Having made allowance for all the disturbing factors above named, it is roughly true that the areas of Alpine racial occupation manifest a distinct tendency toward conservatism in politics. We incline to the belief that here, again, is the influence of physical circumstances appreciable. Cliffe-Leslie, keenly alive to the weakness of the old dollars-and-cents political economy, may have been right, after all. He concludes: "One may, I think, point with certainty to the difference of environment and conditions of life in the mountains and in the plains, as the source of the superior force of religion, family feeling, and ancient usage in the former. On its moral and social side the contrast between mountain and plain is the contrast between the old world and the new; between the customs, thoughts, and feelings of ancient and modern times." Politics at one extreme, ethnology at the other, have afforded us constant proof of the truth of this generalization. The close interrelation which of necessity exists between every form of human phenomenon in a naturally developed society is a second corollary from the same law. Of profound significance for the sociologist, however, is the fact that to-day we are rapidly passing from such natural organization to a new and highly artificial one. Problems of city life confront us on every side. They are not devoid of ethnic importance; investigation is concentrating upon them. In the final paper of our series we shall proceed to their consideration.
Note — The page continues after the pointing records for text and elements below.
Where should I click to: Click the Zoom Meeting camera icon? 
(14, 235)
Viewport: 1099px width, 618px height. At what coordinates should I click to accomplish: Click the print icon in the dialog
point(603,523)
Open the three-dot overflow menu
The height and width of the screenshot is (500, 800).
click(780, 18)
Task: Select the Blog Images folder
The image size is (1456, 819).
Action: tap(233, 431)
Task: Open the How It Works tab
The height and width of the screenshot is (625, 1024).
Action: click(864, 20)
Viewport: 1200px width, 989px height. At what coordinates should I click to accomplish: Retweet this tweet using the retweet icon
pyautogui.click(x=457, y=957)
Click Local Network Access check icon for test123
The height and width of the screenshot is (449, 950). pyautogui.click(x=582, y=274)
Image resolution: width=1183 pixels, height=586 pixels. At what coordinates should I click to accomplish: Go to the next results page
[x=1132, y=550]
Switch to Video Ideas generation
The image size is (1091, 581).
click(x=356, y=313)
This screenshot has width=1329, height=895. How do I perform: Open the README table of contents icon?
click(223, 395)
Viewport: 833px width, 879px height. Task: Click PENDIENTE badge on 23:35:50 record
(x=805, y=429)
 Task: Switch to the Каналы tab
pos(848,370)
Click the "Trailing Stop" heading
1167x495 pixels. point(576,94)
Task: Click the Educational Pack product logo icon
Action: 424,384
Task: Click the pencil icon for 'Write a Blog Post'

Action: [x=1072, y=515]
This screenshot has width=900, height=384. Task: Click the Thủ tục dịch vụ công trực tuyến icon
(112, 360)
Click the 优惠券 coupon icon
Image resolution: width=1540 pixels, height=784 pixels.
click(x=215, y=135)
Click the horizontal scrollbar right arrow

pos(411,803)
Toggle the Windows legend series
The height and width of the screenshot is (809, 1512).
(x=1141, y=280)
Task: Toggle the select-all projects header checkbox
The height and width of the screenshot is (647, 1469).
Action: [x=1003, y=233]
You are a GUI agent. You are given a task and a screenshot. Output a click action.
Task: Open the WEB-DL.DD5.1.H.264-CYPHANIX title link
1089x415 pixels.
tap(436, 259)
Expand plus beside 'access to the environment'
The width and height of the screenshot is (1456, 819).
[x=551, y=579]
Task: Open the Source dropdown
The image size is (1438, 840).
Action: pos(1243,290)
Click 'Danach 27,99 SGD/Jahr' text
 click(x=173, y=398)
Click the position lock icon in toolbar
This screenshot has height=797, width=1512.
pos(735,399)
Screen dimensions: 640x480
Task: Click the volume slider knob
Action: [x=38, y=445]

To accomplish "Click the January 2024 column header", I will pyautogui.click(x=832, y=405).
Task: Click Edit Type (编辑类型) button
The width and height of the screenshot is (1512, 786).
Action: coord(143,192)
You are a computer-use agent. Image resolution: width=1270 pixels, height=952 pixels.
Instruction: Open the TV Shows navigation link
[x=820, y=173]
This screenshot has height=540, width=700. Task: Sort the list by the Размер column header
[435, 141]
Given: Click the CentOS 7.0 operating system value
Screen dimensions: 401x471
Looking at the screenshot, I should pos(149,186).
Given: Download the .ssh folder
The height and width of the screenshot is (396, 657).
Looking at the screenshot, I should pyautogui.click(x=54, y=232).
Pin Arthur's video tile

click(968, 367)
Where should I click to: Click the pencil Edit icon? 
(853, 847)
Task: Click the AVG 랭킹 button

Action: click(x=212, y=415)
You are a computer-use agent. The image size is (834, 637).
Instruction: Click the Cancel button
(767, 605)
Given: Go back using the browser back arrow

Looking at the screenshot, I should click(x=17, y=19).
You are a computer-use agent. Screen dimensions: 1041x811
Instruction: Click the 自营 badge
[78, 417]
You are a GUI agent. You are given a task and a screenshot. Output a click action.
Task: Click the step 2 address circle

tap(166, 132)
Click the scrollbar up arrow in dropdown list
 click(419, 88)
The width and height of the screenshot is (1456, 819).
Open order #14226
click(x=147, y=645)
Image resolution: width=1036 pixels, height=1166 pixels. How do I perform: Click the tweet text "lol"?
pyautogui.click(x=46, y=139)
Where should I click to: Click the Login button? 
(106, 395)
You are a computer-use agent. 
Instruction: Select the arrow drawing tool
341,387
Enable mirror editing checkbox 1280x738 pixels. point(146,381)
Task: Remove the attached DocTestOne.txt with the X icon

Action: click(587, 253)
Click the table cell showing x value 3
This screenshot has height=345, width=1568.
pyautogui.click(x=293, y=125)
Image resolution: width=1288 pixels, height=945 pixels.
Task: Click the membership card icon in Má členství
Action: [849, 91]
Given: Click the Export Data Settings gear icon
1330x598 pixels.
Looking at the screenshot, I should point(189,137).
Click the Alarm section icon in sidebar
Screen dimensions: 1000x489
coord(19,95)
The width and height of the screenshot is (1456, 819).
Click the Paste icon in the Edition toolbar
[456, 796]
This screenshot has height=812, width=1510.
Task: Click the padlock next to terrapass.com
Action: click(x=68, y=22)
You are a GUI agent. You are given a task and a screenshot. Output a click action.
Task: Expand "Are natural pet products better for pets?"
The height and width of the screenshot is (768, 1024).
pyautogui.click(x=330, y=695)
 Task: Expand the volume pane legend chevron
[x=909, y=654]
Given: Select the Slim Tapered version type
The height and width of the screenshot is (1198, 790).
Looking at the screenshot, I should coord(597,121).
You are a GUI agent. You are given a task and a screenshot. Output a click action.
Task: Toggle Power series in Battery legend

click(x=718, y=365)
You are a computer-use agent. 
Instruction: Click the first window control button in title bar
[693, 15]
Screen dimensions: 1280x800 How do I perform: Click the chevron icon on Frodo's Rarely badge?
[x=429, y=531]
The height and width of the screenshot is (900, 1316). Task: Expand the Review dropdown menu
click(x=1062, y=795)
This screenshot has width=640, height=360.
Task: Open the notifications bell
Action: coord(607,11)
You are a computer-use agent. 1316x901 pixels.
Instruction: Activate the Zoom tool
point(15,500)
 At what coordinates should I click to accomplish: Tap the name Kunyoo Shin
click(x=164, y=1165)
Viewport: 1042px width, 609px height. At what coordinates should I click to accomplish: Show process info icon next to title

  1. In the Political Science Quarterly, New York, x, 1895, pp. 642 et seq., we have discussed this more fully.
  2. For interesting data upon this point consult Transactions of the New England Cotton Manufacturers' Association, No. 57, Pp. 185 et seq.; Edward Atkinson, in the Popular Science Monthly, 1890, pp. 306 et seq.
  3. Popular Science Monthly, vol. li, 1897, pp. 289 seq.
  4. Études démographiques du divorce, Paris, 1883, pp. 42 seq. Turquan, in L'Économiste Français, October 26, 1889, gives parallel results for the first five years of the new divorce law of 1884.
  5. Suicide, in the International Scientific Series, New York, 1882. A. M. Guerry, Statistique Morale, Paris, 1864, shows precisely the same thing.
  6. Revue d'Économie Politique, ix, 1895, pp. 1002-1029; x, 1896, pp. 132-146. This we have already discussed in Publications of the American Statistical Association, v, 1896, pp. 18 et seq.
  7. Corrélations financières de l'indice céphalique, Revue d'Économie Politique, 1897, p. 257. See also The hierarchy of European races, in American Journal of Sociology, Chicago, iii, 1897, pp. 314-328.
  8. For maps showing the distribution of all these, consult A.M. Guerry, Statistique Morale, etc., Paris, 1864. Fletcher, in the Journal of the Royal Statistical Society, London, xii, 1849, pp. 151 seq., gives many interesting maps for England, See also Yvernes, in Journal de la Société de statistique, Paris, xxxvi, 1895, pp. 314-325.
  9. La Statistique aux Salons, Revue Politique et Littéraire, Paris, série 4, vi, 1896, pp. 207 seq.
  10. Rapporti fra l'etnografia antica dell' Italia e la sua produttiva artistica, Boll. Soc. geog. Italiana, Roma, xxiii, 1886, pp. 261-279, maps.
  11. From a very suggestive paper, A Measure of Civilization, in Journal of the Royal Statistical Society, London, lx, 1897, pp. 148-161.
  12. Bulletin de l'Institut Internationale de Statistique, iii, 1888, pp. 70 et seq.